If you’re scraping the web, you’ve likely seen how it has benefited your business. However, as of 2026, the legal landscape has shifted dramatically.
While historical cases focused on “unauthorized access,” new landmark lawsuits involving AI training and technical circumvention are redrawing the lines of what is permissible.
See below for the most recent web scraping lawsuits (including the Reddit v. Perplexity and NYT v. OpenAI cases), and the current legal landscape by country to help you stay on the right side of the law.
Disclaimer: Our work is for informational purposes only and not legal advice; please get professional legal advice for specific guidance.
Is web scraping legal?
Web scraping is legal if you scrape publicly available data on the web. However, the legality of web scraping depends on how, what, and why you’re scraping.
Web scraping can be legal when you:
- Prioritize logged-out scraping: Scrape publicly available data from webpages accessible without a login, subscription, or payment.
- Avoid technical circumvention: Respect the website’s terms of service, robots.txt file, and copyright laws.
- Align with commercial use policies: Ensure your scraping intent (e.g., search indexing vs. AI model training) aligns with the site’s commercial use policies. Cases like Reddit v. Anthropic are currently defining new boundaries for “Fair Use” when data is explicitly scraped for AI development.
- Comply with global privacy laws: Don’t collect personal or sensitive data, such as names or contact information, in a manner that violates privacy laws, including the General Data Protection Regulation (GDPR) and the California Consumer Privacy Act (CCPA).
For more on ethical data collection, check out our ethical & compliant web data benchmark.
Latest web scraping legal updates
Though web scraping can be legal, being scraped is not desired by companies. If these platforms can show that being scraped by a bot damages their infrastructure or operations, then that activity may be found illegal by the court.
Here, we have compiled the most significant lawsuits in which the court sided with the scraped website; these cases, especially from the U.S.
Reddit vs. Perplexity AI & scraping services
Court: U.S. District Court for the Southern District of New York
Timeline: October 2025 – Present (Active Case)
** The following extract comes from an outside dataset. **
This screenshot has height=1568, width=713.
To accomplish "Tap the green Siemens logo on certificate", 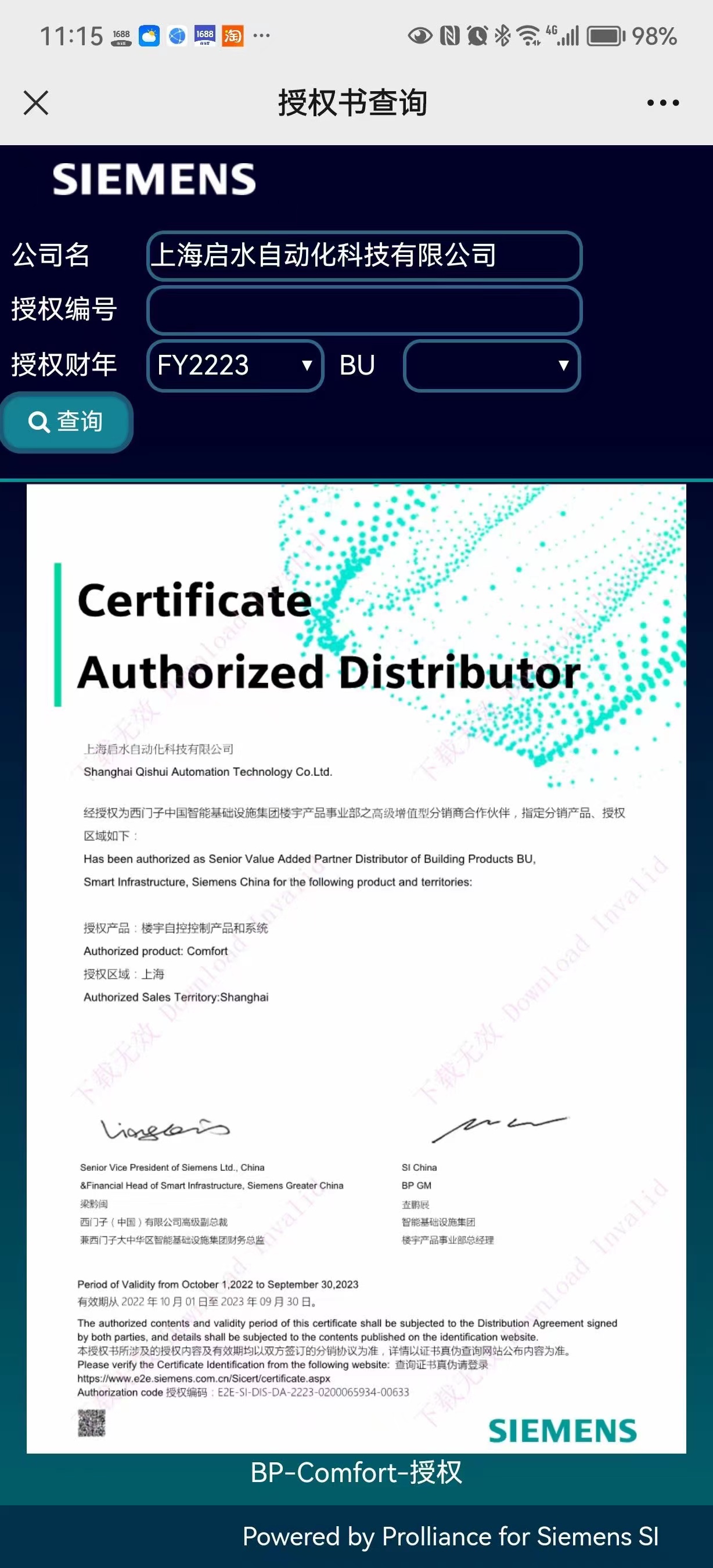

Reddit sued the AI search engine Perplexity AI and three major scraping/proxy providers (SerpApi, Oxylabs, AWMProxy) for industrial-scale data collection and bypassing technical barriers. 1
Conflict:
Reddit alleges that the defendants engaged in a “bank robbery-style” scheme to steal copyrighted content. Instead of entering into licensing agreements (like OpenAI and Google), Perplexity used specialized scraping tools to bypass Reddit’s defenses.
Legal arguments:
- Indirect scraping via Google: Defendants bypassed Reddit’s own blocks by scraping Reddit’s content directly from Google Search Results (SERPs).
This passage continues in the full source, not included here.